Of course, while simply showing up may account for 80% of success in life, [4] it accounts for only half of the Court's inquiry here. The word "appearance" does not occur by itself in Section 3142(i)(4). The word occurs as part of the phrase, "appearance in connection with a court proceeding." The term "court proceeding" has a fairly unambiguous relation to the Court's calendar, but what does "in connection with" mean? Case law indicates that the phrases "in connection with" and "relating to" are effectively identical and refer to some kind of relationship that need not be causal. "The term related to' is typically defined more broadly and is not necessarily tied to the concept of a causal connection. Webster's Dictionary defines related' simply as connected by reason of an established or discoverable relation.' The word relation, ' in turn, as used especially in the phrase in relation to, ' is defined as a connection' to or a reference' to. Courts have similarly described the term relating to' as equivalent to the phrases in connection with' and associated with, ' and synonymous with the phrases with respect to, ' and with reference to, ' and have held such phrases to be broader in scope than the term arising out of.'" Coregis Ins. Co. v. Am. Health Found., Inc., 241 F.3d 123, 128-29 (2d Cir. 2001) (editorial and internal quotation marks and citations omitted); accord Rosehoff Ltd. v. Cataclean Americas LLC, No. 12-CV-1143A, 2013 WL 2389725, at *8 (W.D.N.Y. May 30, 2013) (Arcara, J. ) (citing Coregis ). Interpreting "in connection with" broadly as "having something to do with" is consistent with the case law and also reinforces the Court's sense that an "appearance" and a "proceeding" need not be the same event. To hold otherwise would mean that the Court could rewrite the phrase in Section 3142(i)(4) as "appearance in connection with an appearance" or "proceeding in connection with a proceeding." That rewriting would render the phrase "in connection with" superfluous, an outcome that the Court prefers to avoid. Cf. Jacobs v. New York Foundling Hosp., 577 F.3d 93, 99 (2d Cir. 2009) (interpreting the phrase "in connection with" in a labor statute to avoid "an obvious tension" with definitions found elsewhere in the statute).

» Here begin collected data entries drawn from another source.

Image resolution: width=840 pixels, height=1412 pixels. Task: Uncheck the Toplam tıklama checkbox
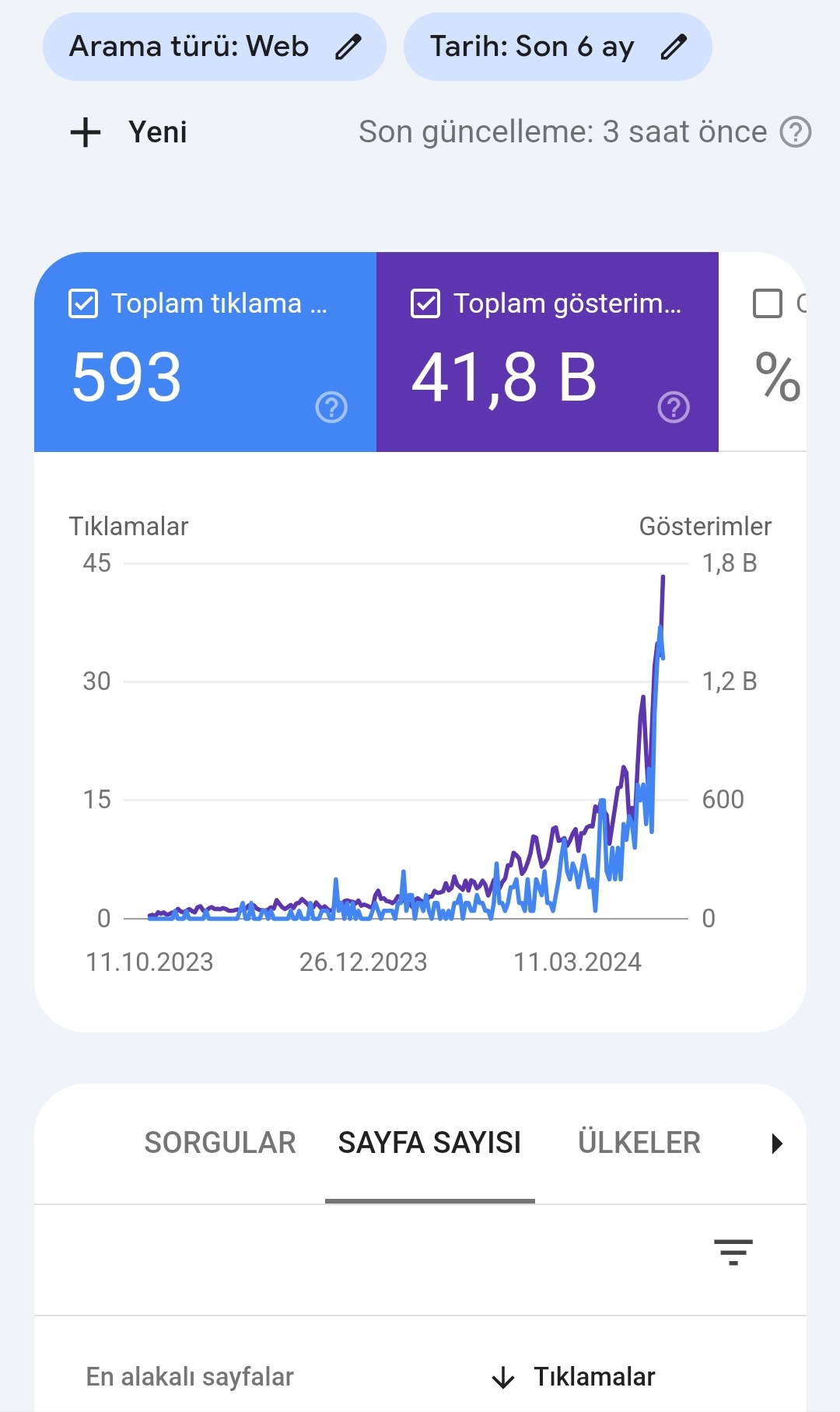pyautogui.click(x=83, y=303)
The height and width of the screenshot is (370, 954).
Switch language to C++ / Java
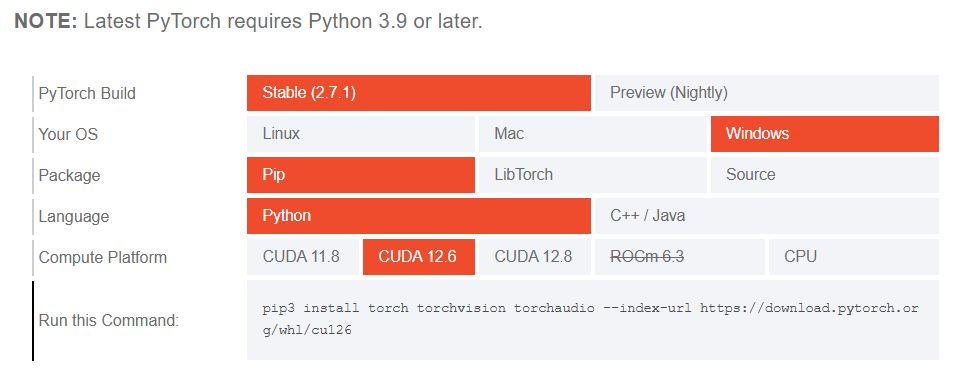[767, 216]
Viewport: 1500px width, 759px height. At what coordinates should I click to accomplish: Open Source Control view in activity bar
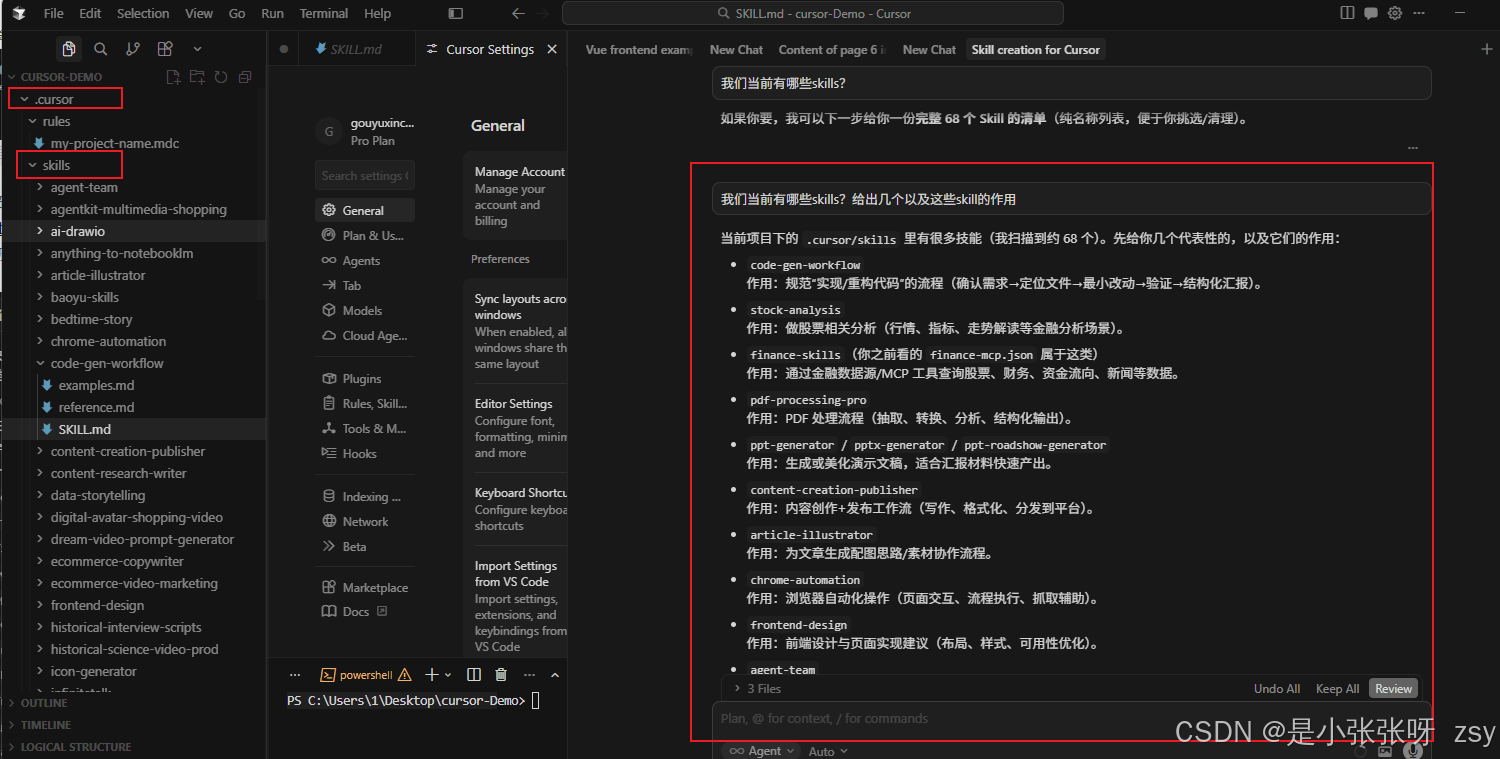[132, 48]
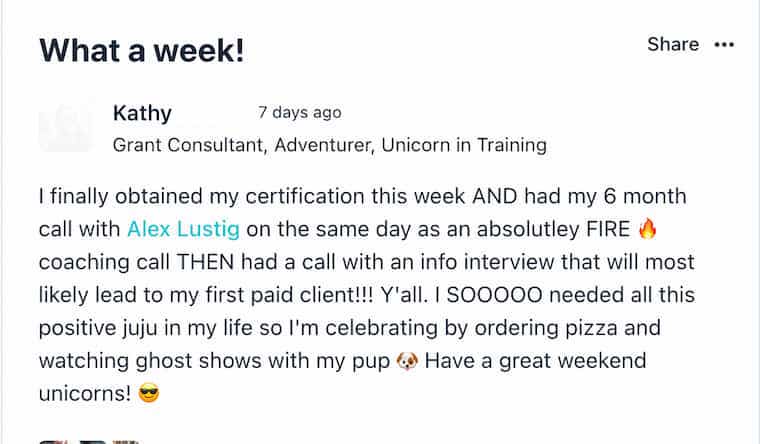This screenshot has width=760, height=444.
Task: Click the closing word unicorns!
Action: click(85, 394)
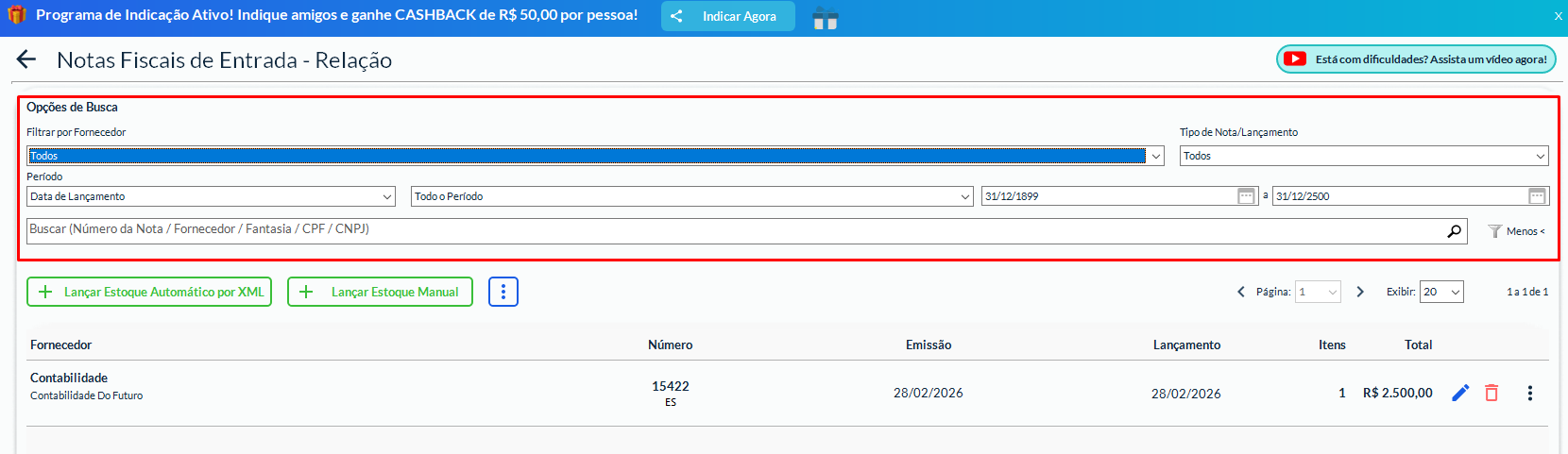The height and width of the screenshot is (454, 1568).
Task: Close the referral program banner
Action: pos(1558,16)
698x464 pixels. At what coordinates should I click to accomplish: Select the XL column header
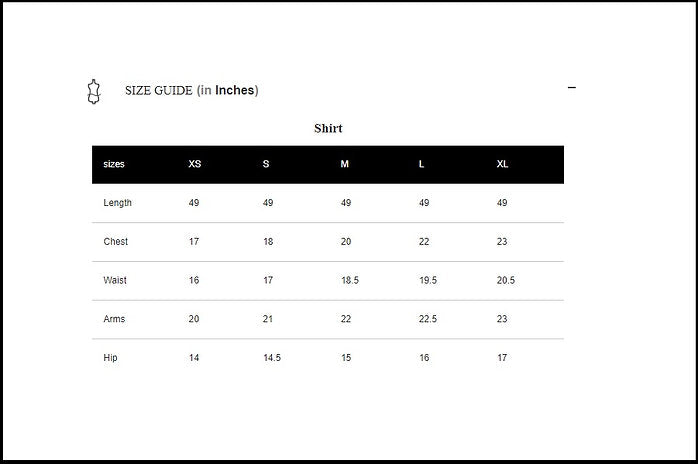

The only other factor that the Court has to consider when interpreting the phrase "in connection with" is timing. Unless Rodriguez had other business to conduct at the courthouse, any directed transport would have something to do with the present case. Without any consideration of timing, Section 3142(i)(4) theoretically would authorize the court to bring Rodriguez to the courthouse any time at random or any time at counsel's request. Section 3142(i)(4) does not go that far. On its face, the provision ties any appearance to an event on the Court's calendar, which in turn means that an appearance at the courthouse needs to be close enough in time to a scheduled proceeding that any reasonable person aware of the appearance and the Court's calendar would understand that the appearance has something to do with the proceeding coming up. In another context, the Supreme Court has attached the same sort of temporality to the phrase "in connection with." Cf. Merrill Lynch, Pierce, Fenner & Smith Inc. v. Dabit, 547 U.S. 71, 85 (2006) ("Under our precedents, it is enough that the fraud alleged coincide' with a securities transaction-whether by the plaintiff or by someone else. The requisite showing, in other words, is deception in connection with the purchase or sale of any security, not deception of an identifiable purchaser or seller.") (internal quotation marks and citations omitted). The way in which the Supreme Court used the word "coincide" in Merrill Lynch reinforces the Court's belief that the transports that it is contemplating could not occur months in advance of a proceeding, and probably not too many weeks in advance, either.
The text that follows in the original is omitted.